IMMIGRATION, ASILE ET INTÉGRATION :

IMMIGRATION ET ASILE

Par MM. Alain NÉRI et Raymond COUDERC,

Sénateurs.

(1) Cette commission est composée de : M. Jean-Louis Carrère , président ; MM. Christian Cambon, Jean-Pierre Chevènement, Robert del Picchia, Mme Josette Durrieu, MM. Jacques Gautier, Robert Hue, Jean-Claude Peyronnet, Xavier Pintat , Yves Pozzo di Borgo, Daniel Reiner, vice-présidents ; Mmes Leila Aïchi, Joëlle Garriaud-Maylam, MM. Gilbert Roger , André Trillard, secrétaires ; M. Pierre André, Mme Kalliopi Ango Ela, MM. Bertrand Auban, Jean-Michel Baylet, René Beaumont, Pierre Bernard-Reymond, Jacques Berthou, Jean Besson, Michel Billout, Jean-Marie Bockel, Michel Boutant, Jean-Pierre Cantegrit, Luc Carvounas, Pierre Charon, Marcel-Pierre Cléach, Raymond Couderc, Jean-Pierre Demerliat, Mme Michelle Demessine, MM. André Dulait, Hubert Falco, Jean-Paul Fournier, Pierre Frogier, Jacques Gillot, Mme Nathalie Goulet, MM. Alain Gournac, Jean-Noël Guérini, Joël Guerriau, Gérard Larcher, Robert Laufoaulu, Jeanny Lorgeoux, Rachel Mazuir, Christian Namy, Alain Néri, Jean-Marc Pastor, Philippe Paul, Bernard Piras, Christian Poncelet, Roland Povinelli, Jean-Pierre Raffarin, Jean-Claude Requier, Richard Tuheiava, André Vallini.

Voir les numéros :

Assemblée nationale ( 14 ème législ.) : 1395 , 1428 à 1435 et T.A. 239

Sénat : 155 et 156 (annexe n° 16 ) (2013-2014)

INTRODUCTION

Mesdames, Messieurs,

La mission « Immigration, asile et intégration » a été créée en 2007 et comprend deux programmes : le programme 303 porte sur « l'immigration et l'asile », le programme 104 sur « l'intégration et l'accès à la nationalité française ».
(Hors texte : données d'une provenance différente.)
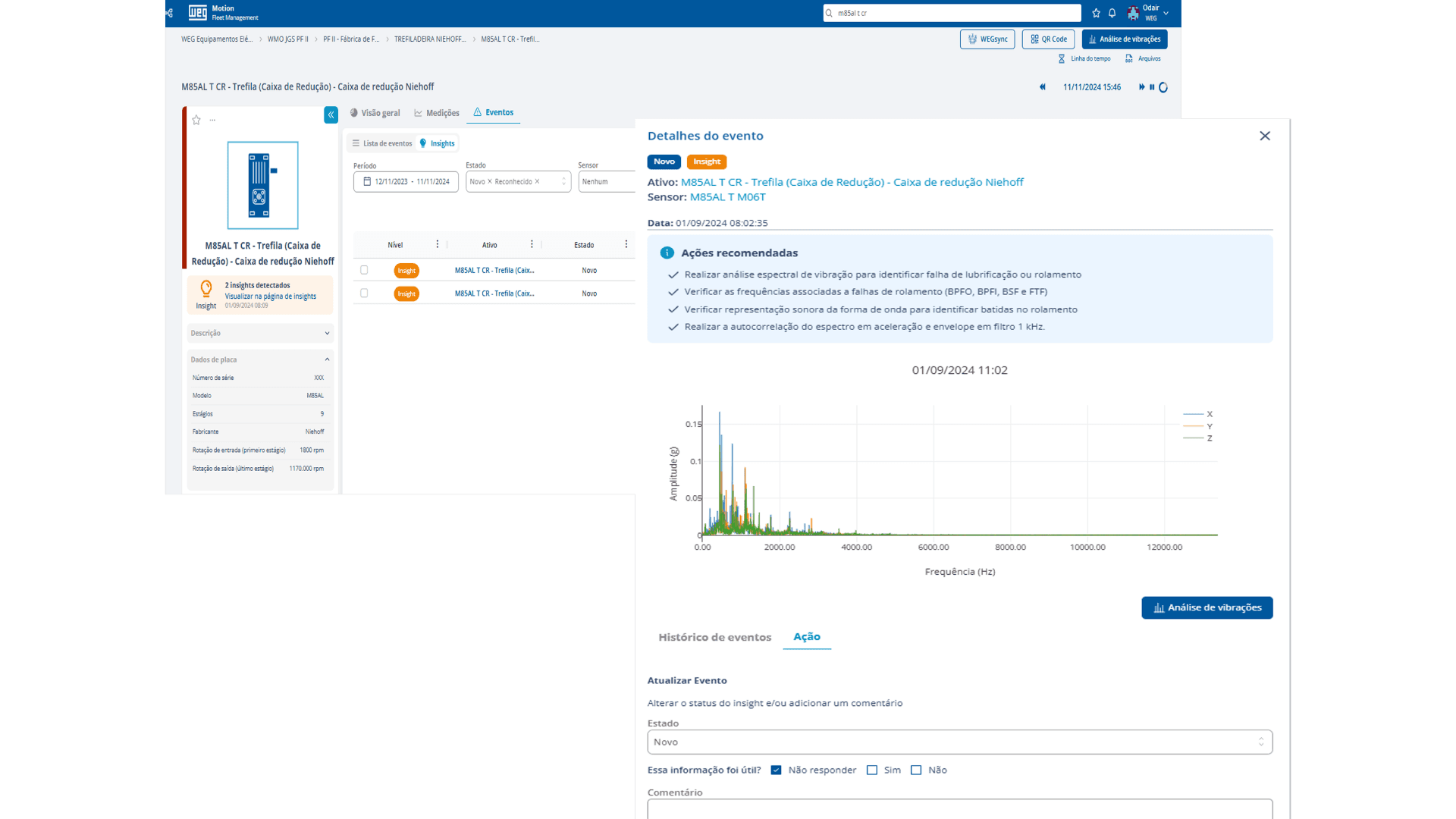Click the favorites star icon in header
This screenshot has height=819, width=1456.
(1096, 13)
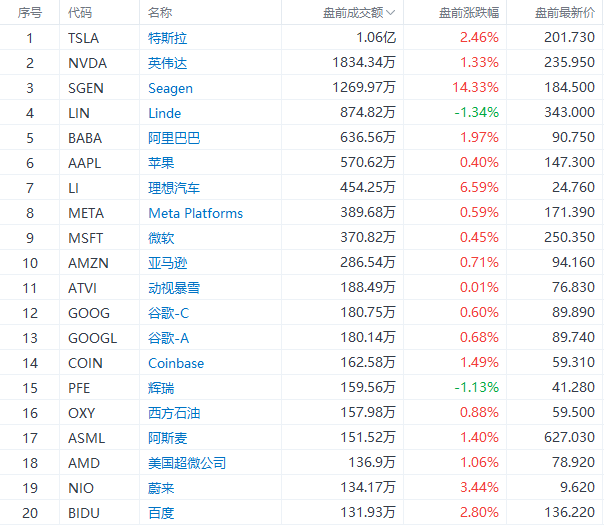Viewport: 604px width, 525px height.
Task: Click the 名称 column header
Action: [x=159, y=13]
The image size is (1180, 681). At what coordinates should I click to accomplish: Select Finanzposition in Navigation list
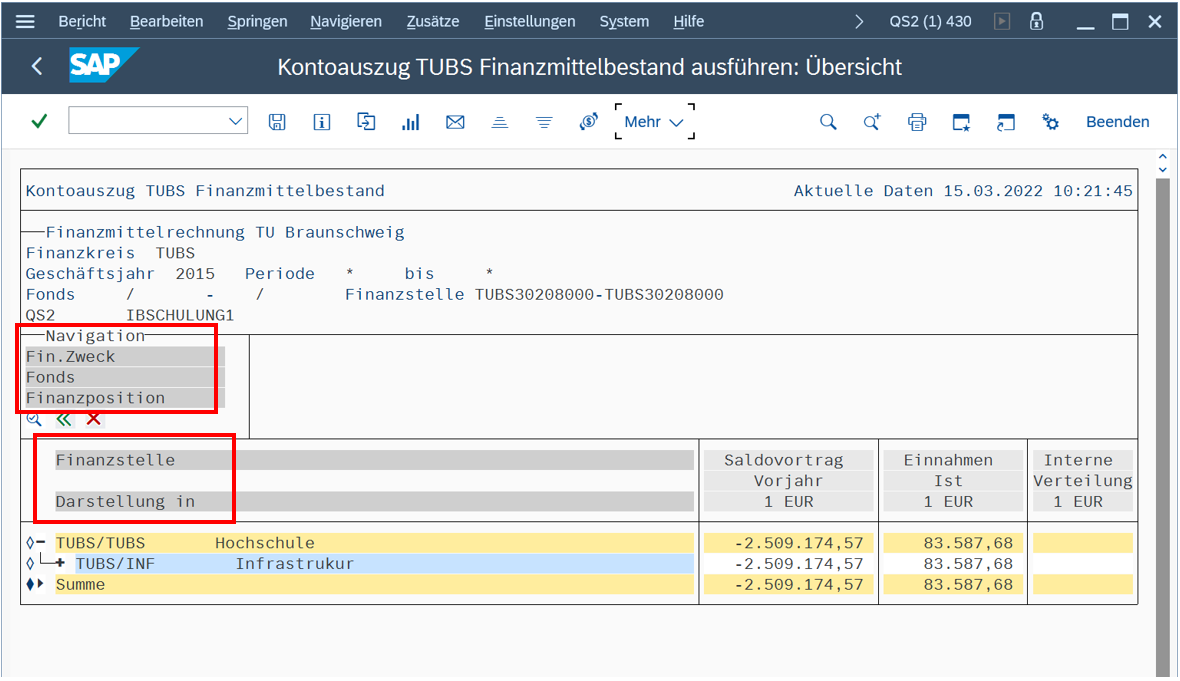pos(95,398)
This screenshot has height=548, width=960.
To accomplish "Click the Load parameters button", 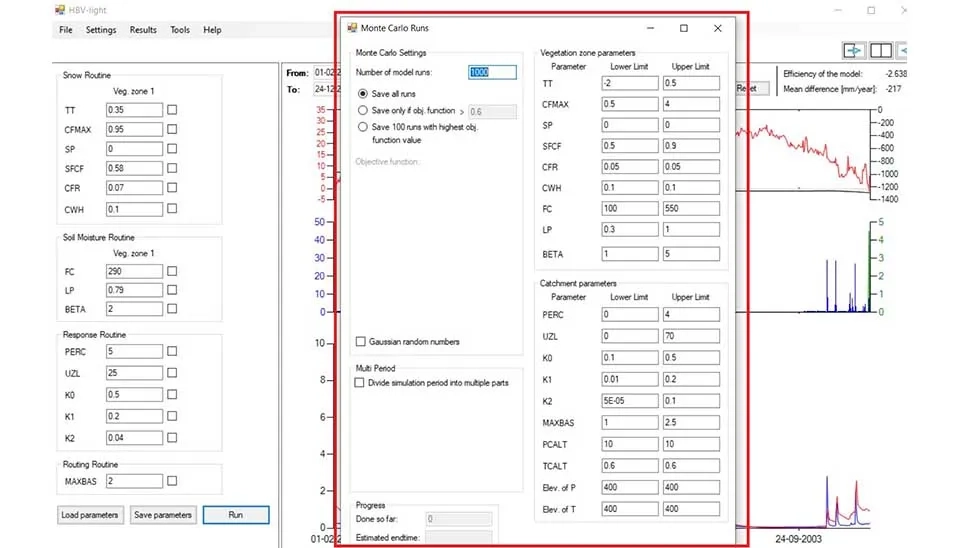I will pos(90,515).
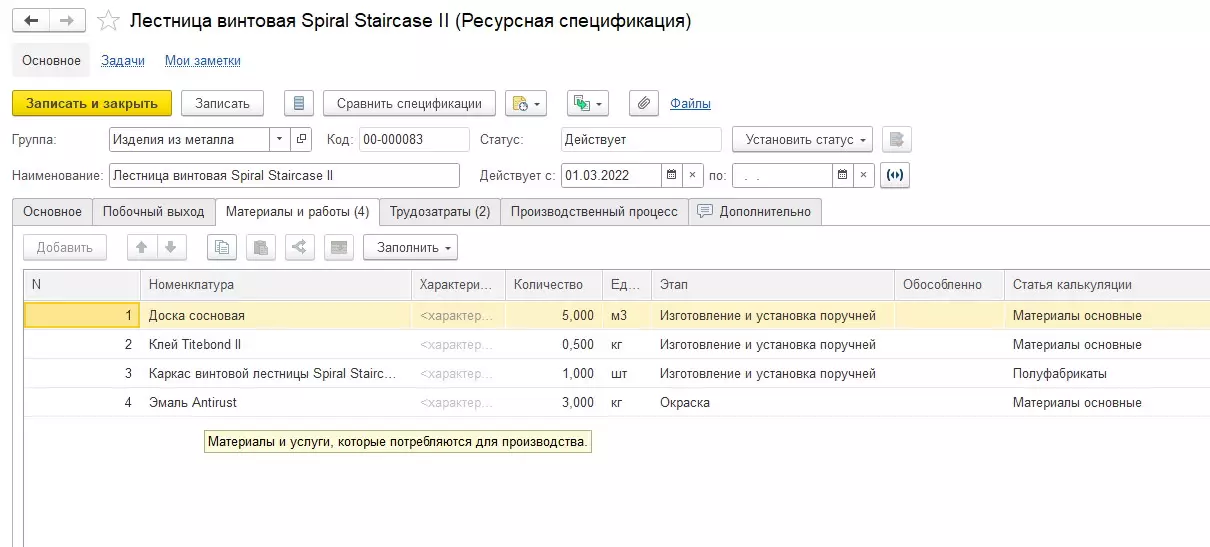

L'action de la mission s'inscrit dans le cadre de la politique d'harmonisation des politiques d'immigration et d'asile de l'Union européenne et des engagements souscrits dans le Pacte européen pour l'immigration et l'asile d'octobre 2008, repris dans le nouveau programme pluriannuel (2010-2014) de Stockholm.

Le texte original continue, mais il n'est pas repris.